TEXT SECTION ->
===

It was Wednesday, when I saw the email in my inbox where the title proclaimed in bold “Save the Species – Blogging Contest”. A contest that had everything to do with wildlife, and saving some animals that were nearing extinction. I immediately thought why me? I mean I have never gone to a national park, save Sanjay Gandhi National Park, which was close to where I stayed and I am not a conservationist. So like the curious cat, I clicked the link. One look at the pictures and you know that these are nature’s marvels, and we really don’t want to lose them. Soon I was angry, shocked and ashamed for thinking the way I did. Why you ask me? The list includes animals like Blackbuck, Malabar Gliding Frog, One-horned Rhinoceros, Bengal Tiger, Indian Hog Deer, Indian Bullfrog, Indian Wild Dog, Asiatic Elephant, Indian Peacock, Spectacled Cobra, Leopard, Asiatic Lioness and even the Indian Peacock. That’s right our Peacock! The National Bird! Now do I have your attention?
“Saawan mein jhoome more” this line is used in so many forms in our regional poems, movies. Rains and peacocks are symbolic symbiosis; imagine losing out on this wonderful bird, because we couldn’t care enough. And that is the very reason why me. This is the reason why it is people like us who need to be made aware of what we are about to lose. You see, all the nature Lovers (not that I aren’t one) and all the conservationist already care! We need to draft more people like you and me and learn to care about the animals that are nearing extinction – the animals that have almost lost this race between nature and man. Yes there is still a small chance, little hope that these species can be saved, so why not do our bit in educating, and creating awareness about these creatures.

===

RECORDED DATA ->

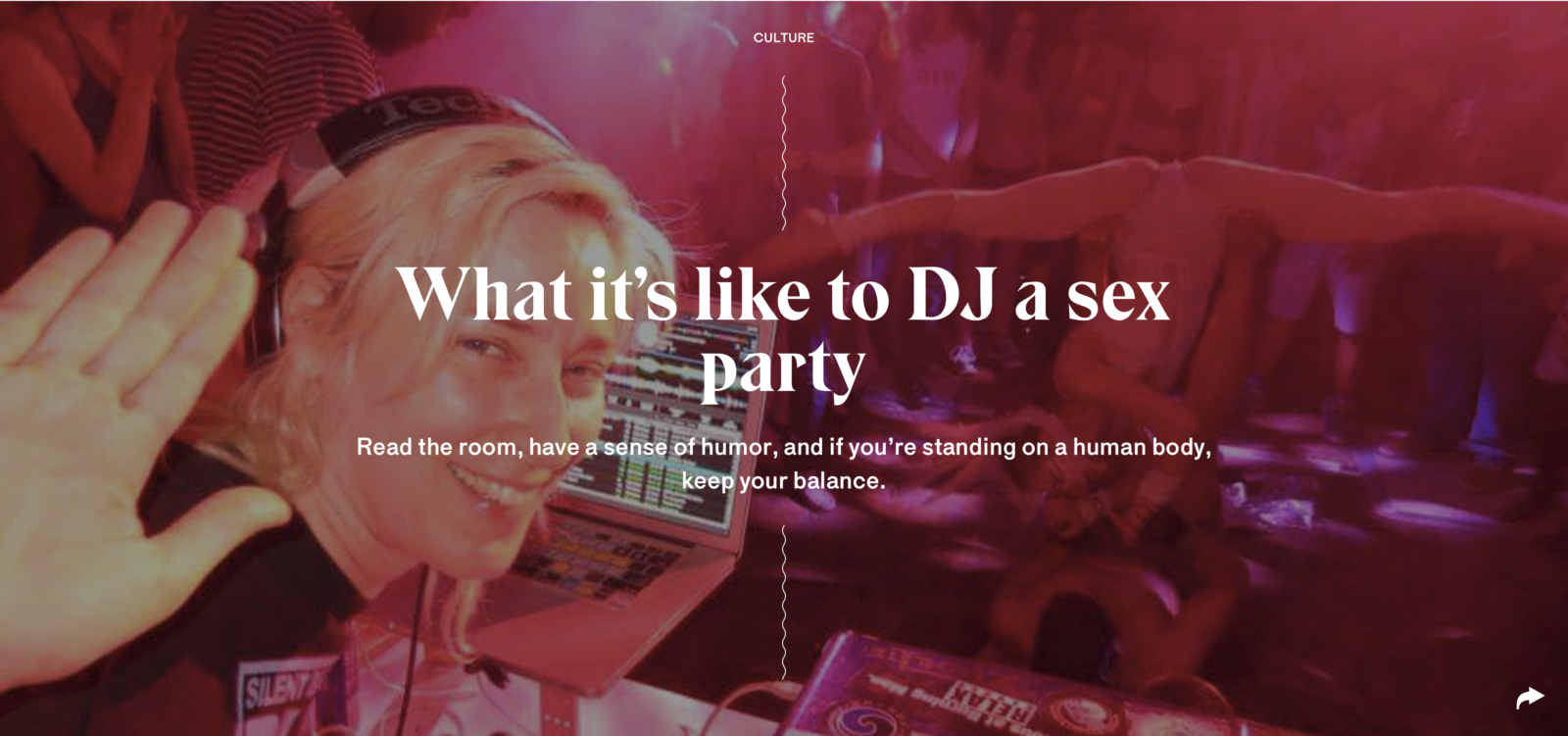
Task: Click the lower wavy vertical divider line
Action: (x=784, y=601)
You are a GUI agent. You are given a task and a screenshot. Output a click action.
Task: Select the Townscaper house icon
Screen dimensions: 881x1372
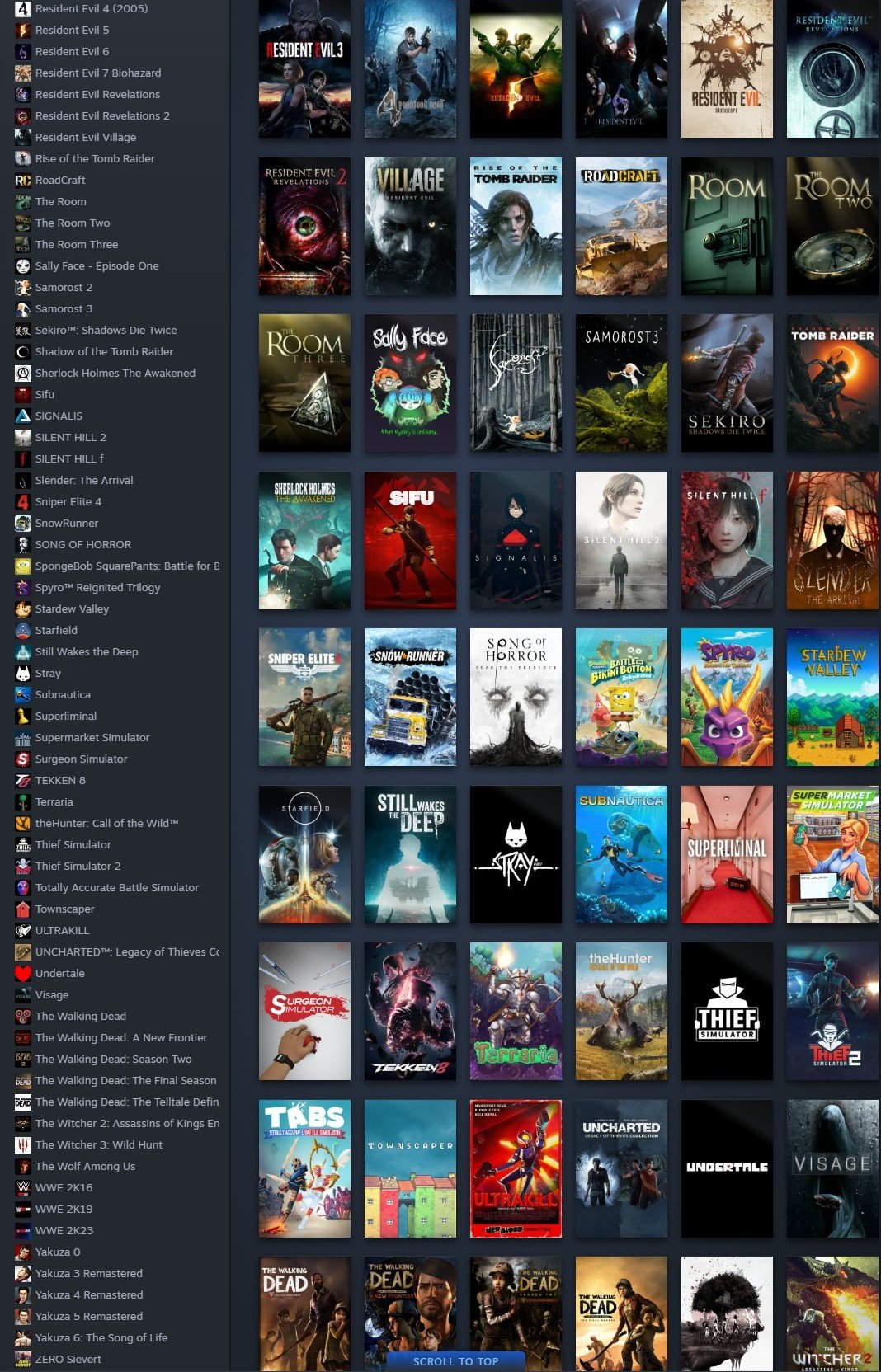coord(23,909)
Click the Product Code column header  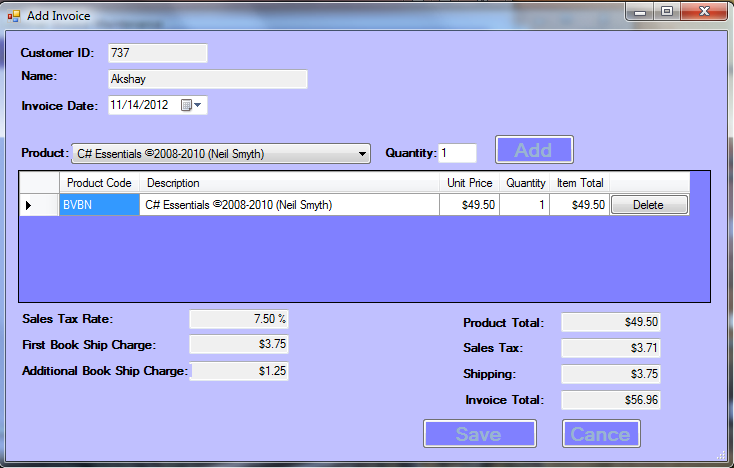[99, 183]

===

GIVEN REQUEST ->
Could you extend the piece about saving India's endangered animals, starting right after its final sentence?

TASK OUTPUT ->
To see any of the animals become extinct will be a shame on our generation and society, but let’s start with the ones that are the most endangered.
How many of us think that the Garial is just another name for the alligator, and how wrong we are? It took me and my brother one long afternoon in May vacations, and a lot of encyclopaedia books to find out that this is a completely different species of reptile that was once indigenous to the Indian River banks. But now its occurrence is a small percentage of its former glory. It’s on the critically endangered list and the government is doing everything possible for its conservation. The long thin jaw with a pot shaped nose is a typical characteristic of this Reptile, and its name is derived from the Indian word ‘Ghara’ which the Hindi word for earthen pot. It is beyond sad that a reptile so native to the Indian Subcontinent is on the endangered species list.
Amongst the Gators and the Crocs,
It lies silently and stalks,
With a nose like a earthern pot,
Gharial, a dwindling lot.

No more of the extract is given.